03
February
2023
|
11:36
Europe/London

Manchester leads UK project to assess BECCS’ future role in North West industrial cluster

Manchester researchers are to undertake a project to inform the future of bioenergy and carbon capture and storage (BECCS) in a project commissioned by the Industrial Decarbonisation Research and Innovation Centre (IDRIC). 

As industrial decarbonisation progresses, and carbon capture and storage (CCS) infrastructure comes online, the wider role of the regional clusters in delivering net zero will come into sharper focus, including the potential to remove carbon dioxide from the atmosphere. 

‘Integrated Assessment of BECCS in context: environmental, policy, regulatory and social factors’, a cross disciplinary research project led by Dr Clair Gough from Tyndall Manchester will look at potential BECCS facilities within the North West industrial cluster. Effective use of BECCS depends on a better understanding of many factors across its complex supply chains. 

This project will ask: what configurations minimise the emissions associated with transporting biomass, CO2 and energy along the supply chain?; what are the policy gaps and uncertainties associated with deploying, regulating and governing BECCS?; and how do local communities view the development of BECCS in their region? 

The research will be conducted through a combination of linked desk-based and empirical methods that will bring together spatial modelling, carbon accounting, policy mapping, interviews with stakeholders and a community workshop.

This project is all about mapping the non-technical challenges to BECCS deployment. By taking a systems-based approach and looking at environmental, policy, regulatory and social factors, this project will identify obstacles, and help pinpoint the solutions for BECCS to play its part in reaching net zero in the UK.

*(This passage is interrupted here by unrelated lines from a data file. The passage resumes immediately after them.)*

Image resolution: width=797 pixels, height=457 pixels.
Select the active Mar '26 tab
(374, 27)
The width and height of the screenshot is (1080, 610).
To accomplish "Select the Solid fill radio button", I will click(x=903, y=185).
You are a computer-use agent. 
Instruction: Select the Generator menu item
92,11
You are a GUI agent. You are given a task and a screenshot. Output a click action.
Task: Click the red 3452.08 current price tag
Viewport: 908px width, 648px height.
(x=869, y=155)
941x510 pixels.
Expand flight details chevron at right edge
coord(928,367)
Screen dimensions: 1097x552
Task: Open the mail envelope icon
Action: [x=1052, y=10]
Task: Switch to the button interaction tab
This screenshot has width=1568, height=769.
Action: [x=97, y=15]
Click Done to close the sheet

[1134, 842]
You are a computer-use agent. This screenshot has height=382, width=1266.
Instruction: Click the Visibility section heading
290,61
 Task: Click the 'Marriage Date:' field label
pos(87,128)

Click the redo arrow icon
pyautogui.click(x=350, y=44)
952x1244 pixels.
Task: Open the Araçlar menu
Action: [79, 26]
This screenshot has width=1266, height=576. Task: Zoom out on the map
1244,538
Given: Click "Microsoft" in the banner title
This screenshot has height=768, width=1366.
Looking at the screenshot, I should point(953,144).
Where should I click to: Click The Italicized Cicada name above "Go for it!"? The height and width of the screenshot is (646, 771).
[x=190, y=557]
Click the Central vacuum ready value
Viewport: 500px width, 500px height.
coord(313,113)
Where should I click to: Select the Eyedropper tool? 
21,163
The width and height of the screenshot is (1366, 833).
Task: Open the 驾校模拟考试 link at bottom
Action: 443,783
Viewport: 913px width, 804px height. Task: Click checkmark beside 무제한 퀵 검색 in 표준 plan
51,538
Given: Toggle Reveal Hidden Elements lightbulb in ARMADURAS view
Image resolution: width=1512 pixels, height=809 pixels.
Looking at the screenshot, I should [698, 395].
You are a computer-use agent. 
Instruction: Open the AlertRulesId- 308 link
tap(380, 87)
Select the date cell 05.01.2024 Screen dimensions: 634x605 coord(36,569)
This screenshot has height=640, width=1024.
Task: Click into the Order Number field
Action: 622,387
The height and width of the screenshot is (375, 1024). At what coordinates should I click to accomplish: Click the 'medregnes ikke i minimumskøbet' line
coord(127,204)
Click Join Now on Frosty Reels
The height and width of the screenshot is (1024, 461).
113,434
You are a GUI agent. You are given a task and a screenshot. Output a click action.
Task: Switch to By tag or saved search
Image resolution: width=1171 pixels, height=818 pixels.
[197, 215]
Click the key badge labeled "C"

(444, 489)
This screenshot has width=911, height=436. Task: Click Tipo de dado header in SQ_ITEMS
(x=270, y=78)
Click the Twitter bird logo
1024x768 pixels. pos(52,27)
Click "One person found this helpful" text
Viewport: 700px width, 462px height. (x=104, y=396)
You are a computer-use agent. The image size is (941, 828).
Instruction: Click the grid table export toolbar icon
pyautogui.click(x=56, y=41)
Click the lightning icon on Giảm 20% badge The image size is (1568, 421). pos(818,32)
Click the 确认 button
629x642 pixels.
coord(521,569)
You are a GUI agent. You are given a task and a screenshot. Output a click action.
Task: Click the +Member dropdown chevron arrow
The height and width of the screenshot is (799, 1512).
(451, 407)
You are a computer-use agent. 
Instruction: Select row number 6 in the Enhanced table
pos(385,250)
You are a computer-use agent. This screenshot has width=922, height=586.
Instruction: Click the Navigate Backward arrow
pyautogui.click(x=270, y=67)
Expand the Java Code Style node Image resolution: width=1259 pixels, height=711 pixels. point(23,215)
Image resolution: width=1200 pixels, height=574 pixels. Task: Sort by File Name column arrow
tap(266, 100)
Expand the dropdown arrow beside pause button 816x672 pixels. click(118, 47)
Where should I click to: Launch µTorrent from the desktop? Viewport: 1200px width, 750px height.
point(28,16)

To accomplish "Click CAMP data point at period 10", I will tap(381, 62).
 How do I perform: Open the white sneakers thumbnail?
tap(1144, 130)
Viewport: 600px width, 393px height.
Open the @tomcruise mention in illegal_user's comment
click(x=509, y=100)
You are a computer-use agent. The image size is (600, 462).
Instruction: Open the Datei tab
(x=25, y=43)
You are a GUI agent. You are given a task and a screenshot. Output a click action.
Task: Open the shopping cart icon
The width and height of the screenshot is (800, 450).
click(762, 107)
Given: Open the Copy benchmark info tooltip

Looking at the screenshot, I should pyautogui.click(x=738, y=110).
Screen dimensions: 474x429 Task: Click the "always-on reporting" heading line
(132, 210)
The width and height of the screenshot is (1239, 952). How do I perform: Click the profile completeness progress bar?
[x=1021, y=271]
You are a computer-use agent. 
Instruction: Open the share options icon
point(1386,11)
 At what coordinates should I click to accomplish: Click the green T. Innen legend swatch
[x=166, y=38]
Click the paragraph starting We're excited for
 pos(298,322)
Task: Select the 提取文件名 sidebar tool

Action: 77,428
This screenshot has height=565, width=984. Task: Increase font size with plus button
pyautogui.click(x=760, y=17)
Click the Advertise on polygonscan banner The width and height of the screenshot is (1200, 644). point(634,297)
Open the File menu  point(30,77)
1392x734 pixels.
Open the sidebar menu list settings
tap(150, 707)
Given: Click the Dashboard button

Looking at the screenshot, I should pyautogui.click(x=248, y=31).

Dr Clair Gough, Senior Research Fellow at Tyndall Manchester

If we want to achieve near term BECCS deployment, we need to better understand the variables that will affect successful deployment. We need to assess the key social, economic and policy aspects that will determine its realistic impact and Clair’s team will build on the research from Wave 1, and help us understand BECCS ‘in the round’.

Professor Benjamin K Sovacool, Research Co-Director IDRIC, University of Sussex

This project is one of 20 that will be supported as part of IDRIC’s Wave 2 £6 million funding to accelerate decarbonisation of industry. Designed to aid industrial decarbonisation in Scotland, North West England, Teesside, Solent, Black Country, Humber, and South Wales, this second wave will fund 20 projects across 14 institutions covering a wide range of technological, environmental, economic, skills and social aspects of decarbonisation. 

Dr Lin Ma, a Research Fellow based in The University of Manchester’s Department of Chemical Engineering, has also been awarded funding by IDRIC’s second wave. Working in collaboration with BGS, Heriot-Watt University and Centrica, she will explore hydrogen storage near industrial clusters using porous rock storage with research in the Humber, North West, South Wales and Teesside. 

Manchester’s energy experts are committed to delivering an equitable and prosperous net zero energy future. By matching science and engineering, with social science, economics, politics and arts, the University’s community of 600+ experts address the entire lifecycle of each energy challenge, creating innovative and enduring solutions to make a difference to the lives of people around the globe. 

This enables the University’s research community to develop pathways to ensure a low carbon energy transition that will also drive jobs, prosperity, resilience and equality.